_Requirement_
Reproduce the listing below from the line with "[next] (483, 20)" to the line with "[Search] (135, 5)", both included, keeping every line. Offset each coordinate in the answers by -79, leaving all other text unchanged.

_Stored records_

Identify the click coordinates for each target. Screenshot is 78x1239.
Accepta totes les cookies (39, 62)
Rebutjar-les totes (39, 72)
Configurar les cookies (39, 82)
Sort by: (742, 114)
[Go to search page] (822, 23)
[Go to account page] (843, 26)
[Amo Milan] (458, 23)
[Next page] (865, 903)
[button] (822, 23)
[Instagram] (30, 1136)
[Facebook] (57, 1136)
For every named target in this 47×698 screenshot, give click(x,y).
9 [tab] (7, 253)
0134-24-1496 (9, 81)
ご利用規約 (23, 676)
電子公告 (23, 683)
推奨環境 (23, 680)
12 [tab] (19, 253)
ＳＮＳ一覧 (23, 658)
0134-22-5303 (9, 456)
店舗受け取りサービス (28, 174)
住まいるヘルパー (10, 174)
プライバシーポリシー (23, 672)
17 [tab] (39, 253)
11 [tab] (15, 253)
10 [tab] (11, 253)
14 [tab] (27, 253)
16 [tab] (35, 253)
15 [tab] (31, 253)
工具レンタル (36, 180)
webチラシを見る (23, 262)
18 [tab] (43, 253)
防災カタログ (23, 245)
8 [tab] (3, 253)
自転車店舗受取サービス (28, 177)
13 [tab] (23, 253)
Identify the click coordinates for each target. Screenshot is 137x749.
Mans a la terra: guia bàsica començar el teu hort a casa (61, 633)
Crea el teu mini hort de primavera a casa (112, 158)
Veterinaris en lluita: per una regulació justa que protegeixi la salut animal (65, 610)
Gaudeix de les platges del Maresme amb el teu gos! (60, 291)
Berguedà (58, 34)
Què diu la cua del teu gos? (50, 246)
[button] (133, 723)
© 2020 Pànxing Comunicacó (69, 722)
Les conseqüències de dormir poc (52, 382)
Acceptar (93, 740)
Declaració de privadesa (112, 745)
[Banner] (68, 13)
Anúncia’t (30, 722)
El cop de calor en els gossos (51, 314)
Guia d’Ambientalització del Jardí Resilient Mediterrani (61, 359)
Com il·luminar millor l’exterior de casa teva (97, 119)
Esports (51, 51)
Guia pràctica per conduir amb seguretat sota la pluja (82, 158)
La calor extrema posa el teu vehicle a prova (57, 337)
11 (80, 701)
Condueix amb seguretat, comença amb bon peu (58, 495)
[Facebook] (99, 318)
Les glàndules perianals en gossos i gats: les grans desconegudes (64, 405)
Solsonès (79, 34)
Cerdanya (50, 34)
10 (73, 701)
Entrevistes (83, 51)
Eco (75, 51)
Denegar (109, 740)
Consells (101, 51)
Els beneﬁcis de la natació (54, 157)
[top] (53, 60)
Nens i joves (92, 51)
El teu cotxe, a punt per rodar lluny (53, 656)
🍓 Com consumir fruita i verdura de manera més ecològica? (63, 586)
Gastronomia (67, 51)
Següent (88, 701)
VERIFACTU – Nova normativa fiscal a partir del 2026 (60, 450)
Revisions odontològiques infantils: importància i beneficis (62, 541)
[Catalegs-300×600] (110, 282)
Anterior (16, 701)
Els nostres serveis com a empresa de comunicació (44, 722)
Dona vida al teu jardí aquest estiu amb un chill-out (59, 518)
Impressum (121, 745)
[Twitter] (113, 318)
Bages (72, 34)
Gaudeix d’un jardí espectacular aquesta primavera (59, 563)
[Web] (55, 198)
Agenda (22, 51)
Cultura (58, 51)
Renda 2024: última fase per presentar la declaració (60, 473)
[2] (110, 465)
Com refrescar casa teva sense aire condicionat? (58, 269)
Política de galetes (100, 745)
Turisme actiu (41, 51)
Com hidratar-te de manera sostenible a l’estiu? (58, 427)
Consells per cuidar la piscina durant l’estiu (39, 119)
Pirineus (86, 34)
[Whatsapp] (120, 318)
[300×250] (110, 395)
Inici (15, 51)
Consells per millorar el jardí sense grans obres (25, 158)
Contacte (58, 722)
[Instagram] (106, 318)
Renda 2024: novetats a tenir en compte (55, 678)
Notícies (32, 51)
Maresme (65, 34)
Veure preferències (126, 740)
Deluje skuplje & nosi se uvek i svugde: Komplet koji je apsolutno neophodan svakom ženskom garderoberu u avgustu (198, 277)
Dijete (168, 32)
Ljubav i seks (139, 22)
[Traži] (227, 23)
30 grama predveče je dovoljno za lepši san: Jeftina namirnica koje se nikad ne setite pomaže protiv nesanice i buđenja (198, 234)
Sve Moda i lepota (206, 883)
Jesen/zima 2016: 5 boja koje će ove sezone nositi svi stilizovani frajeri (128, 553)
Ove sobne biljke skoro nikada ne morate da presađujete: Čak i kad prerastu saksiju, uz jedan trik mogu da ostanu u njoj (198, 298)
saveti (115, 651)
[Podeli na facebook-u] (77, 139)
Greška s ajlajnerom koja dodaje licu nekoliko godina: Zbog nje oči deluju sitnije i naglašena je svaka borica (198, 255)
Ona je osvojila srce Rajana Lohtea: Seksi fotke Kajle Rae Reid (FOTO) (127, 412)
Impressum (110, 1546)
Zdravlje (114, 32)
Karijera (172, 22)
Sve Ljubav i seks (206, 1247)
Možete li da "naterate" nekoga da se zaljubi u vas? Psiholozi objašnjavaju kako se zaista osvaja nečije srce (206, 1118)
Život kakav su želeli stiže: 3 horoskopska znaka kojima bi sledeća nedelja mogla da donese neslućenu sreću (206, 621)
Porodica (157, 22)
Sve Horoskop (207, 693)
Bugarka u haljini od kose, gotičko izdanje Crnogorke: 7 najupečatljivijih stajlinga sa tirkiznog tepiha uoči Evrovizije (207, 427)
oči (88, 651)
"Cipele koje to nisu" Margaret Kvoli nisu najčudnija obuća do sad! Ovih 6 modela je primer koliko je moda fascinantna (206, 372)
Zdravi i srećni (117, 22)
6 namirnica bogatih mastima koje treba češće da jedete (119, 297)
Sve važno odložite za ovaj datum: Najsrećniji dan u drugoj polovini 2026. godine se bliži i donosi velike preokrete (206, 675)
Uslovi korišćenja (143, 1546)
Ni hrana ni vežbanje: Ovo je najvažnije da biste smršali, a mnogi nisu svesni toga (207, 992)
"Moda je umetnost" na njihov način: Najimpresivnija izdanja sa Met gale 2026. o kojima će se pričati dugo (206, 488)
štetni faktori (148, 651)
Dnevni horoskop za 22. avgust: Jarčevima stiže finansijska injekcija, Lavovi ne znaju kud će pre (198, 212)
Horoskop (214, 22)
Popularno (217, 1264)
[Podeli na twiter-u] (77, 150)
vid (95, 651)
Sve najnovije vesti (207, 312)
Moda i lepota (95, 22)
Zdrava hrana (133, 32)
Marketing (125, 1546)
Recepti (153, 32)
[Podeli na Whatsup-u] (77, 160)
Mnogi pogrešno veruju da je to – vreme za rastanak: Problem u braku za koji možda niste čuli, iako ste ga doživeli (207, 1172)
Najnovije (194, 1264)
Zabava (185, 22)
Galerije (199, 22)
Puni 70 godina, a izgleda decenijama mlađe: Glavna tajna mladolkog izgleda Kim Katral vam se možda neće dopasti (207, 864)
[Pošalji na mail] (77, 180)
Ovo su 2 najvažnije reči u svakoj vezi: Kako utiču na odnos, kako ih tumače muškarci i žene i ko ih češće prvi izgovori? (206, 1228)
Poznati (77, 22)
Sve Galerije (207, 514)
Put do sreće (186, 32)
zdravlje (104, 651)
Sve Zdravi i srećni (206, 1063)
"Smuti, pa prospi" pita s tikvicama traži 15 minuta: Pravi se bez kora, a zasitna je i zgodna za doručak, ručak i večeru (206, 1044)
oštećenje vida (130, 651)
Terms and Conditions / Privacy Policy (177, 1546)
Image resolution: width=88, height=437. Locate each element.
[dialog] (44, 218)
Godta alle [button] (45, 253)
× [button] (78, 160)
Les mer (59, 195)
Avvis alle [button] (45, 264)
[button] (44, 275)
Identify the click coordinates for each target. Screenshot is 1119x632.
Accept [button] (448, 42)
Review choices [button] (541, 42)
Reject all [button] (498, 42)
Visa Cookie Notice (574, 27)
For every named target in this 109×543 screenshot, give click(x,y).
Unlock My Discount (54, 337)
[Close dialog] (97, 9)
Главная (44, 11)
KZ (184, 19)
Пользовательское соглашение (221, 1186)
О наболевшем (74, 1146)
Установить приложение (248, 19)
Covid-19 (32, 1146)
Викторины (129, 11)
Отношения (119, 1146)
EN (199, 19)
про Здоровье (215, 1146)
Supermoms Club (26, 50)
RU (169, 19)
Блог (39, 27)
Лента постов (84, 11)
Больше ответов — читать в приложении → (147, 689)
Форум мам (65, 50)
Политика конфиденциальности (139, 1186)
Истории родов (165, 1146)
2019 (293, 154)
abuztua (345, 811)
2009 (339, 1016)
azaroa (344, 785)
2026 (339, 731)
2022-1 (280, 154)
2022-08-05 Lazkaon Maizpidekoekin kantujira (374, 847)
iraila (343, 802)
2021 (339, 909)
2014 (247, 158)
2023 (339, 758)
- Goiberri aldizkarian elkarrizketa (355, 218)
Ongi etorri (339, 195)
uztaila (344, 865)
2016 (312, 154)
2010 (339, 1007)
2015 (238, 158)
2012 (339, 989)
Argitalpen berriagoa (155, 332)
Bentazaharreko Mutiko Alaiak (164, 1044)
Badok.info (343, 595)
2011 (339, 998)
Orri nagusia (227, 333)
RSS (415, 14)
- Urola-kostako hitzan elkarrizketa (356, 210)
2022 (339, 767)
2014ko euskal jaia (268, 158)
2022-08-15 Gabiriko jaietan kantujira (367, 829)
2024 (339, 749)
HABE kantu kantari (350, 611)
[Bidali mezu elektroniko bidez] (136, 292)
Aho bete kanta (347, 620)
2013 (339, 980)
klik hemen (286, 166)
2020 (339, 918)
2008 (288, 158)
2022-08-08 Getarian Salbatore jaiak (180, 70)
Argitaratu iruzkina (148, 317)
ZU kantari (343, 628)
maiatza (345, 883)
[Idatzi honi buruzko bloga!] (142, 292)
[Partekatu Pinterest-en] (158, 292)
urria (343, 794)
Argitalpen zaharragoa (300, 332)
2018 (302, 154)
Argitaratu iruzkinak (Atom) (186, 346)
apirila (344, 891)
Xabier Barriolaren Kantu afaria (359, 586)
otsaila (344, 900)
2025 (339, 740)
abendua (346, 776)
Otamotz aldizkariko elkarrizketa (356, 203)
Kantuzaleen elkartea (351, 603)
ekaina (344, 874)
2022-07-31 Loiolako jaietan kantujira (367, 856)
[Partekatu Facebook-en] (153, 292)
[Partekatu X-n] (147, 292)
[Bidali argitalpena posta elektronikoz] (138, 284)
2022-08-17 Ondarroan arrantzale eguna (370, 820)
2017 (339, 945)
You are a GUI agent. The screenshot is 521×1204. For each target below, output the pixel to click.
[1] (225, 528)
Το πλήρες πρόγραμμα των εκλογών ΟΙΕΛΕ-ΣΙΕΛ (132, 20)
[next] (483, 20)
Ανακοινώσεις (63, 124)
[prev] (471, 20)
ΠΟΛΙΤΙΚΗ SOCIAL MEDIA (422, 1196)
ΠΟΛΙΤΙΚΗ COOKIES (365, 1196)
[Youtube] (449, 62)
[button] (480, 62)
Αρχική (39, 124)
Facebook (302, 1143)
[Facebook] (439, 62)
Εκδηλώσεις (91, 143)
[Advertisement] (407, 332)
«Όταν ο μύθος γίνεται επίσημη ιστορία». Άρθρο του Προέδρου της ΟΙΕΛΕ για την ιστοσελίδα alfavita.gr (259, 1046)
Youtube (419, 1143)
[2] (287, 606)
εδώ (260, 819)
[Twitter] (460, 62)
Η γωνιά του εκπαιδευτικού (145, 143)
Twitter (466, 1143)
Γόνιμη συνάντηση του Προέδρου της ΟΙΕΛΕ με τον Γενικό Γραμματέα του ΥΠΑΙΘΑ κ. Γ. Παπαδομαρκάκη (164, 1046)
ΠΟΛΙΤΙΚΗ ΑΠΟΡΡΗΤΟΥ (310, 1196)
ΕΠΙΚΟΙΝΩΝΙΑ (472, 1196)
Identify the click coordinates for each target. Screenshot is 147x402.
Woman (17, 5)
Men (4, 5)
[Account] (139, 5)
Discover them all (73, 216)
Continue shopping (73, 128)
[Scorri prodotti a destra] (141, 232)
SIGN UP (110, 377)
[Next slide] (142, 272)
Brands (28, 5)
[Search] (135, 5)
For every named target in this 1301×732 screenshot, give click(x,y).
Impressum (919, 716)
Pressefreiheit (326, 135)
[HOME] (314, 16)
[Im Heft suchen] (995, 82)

_Solution for this exercise_
[next] (404, -59)
Ανακοινώσεις (-16, 45)
[prev] (392, -59)
ΠΟΛΙΤΙΚΗ SOCIAL MEDIA (343, 1117)
ΠΟΛΙΤΙΚΗ COOKIES (286, 1117)
[Youtube] (370, -17)
[button] (401, -17)
Αρχική (-40, 45)
Facebook (223, 1064)
[Facebook] (360, -17)
Εκδηλώσεις (12, 64)
[Advertisement] (328, 253)
«Όταν ο μύθος γίνεται επίσημη ιστορία». Άρθρο του Προέδρου της ΟΙΕΛΕ για την ιστοσελίδα alfavita.gr (180, 967)
Youtube (340, 1064)
[2] (208, 527)
εδώ (181, 740)
[Twitter] (381, -17)
Η γωνιά του εκπαιδευτικού (66, 64)
Twitter (387, 1064)
Γόνιμη συνάντηση του Προέδρου της ΟΙΕΛΕ με τον Γενικό Γραμματέα του ΥΠΑΙΘΑ κ. Γ. Παπαδομαρκάκη (85, 967)
ΠΟΛΙΤΙΚΗ ΑΠΟΡΡΗΤΟΥ (231, 1117)
ΕΠΙΚΟΙΝΩΝΙΑ (393, 1117)
Identify the click coordinates for each target. Screenshot is 147x402.
Woman (-62, -74)
Men (-75, -74)
[Account] (60, -74)
Discover them all (-6, 137)
Continue shopping (-6, 49)
[Scorri prodotti a destra] (62, 153)
SIGN UP (31, 298)
[Next slide] (63, 193)
Brands (-51, -74)
[Search] (56, -74)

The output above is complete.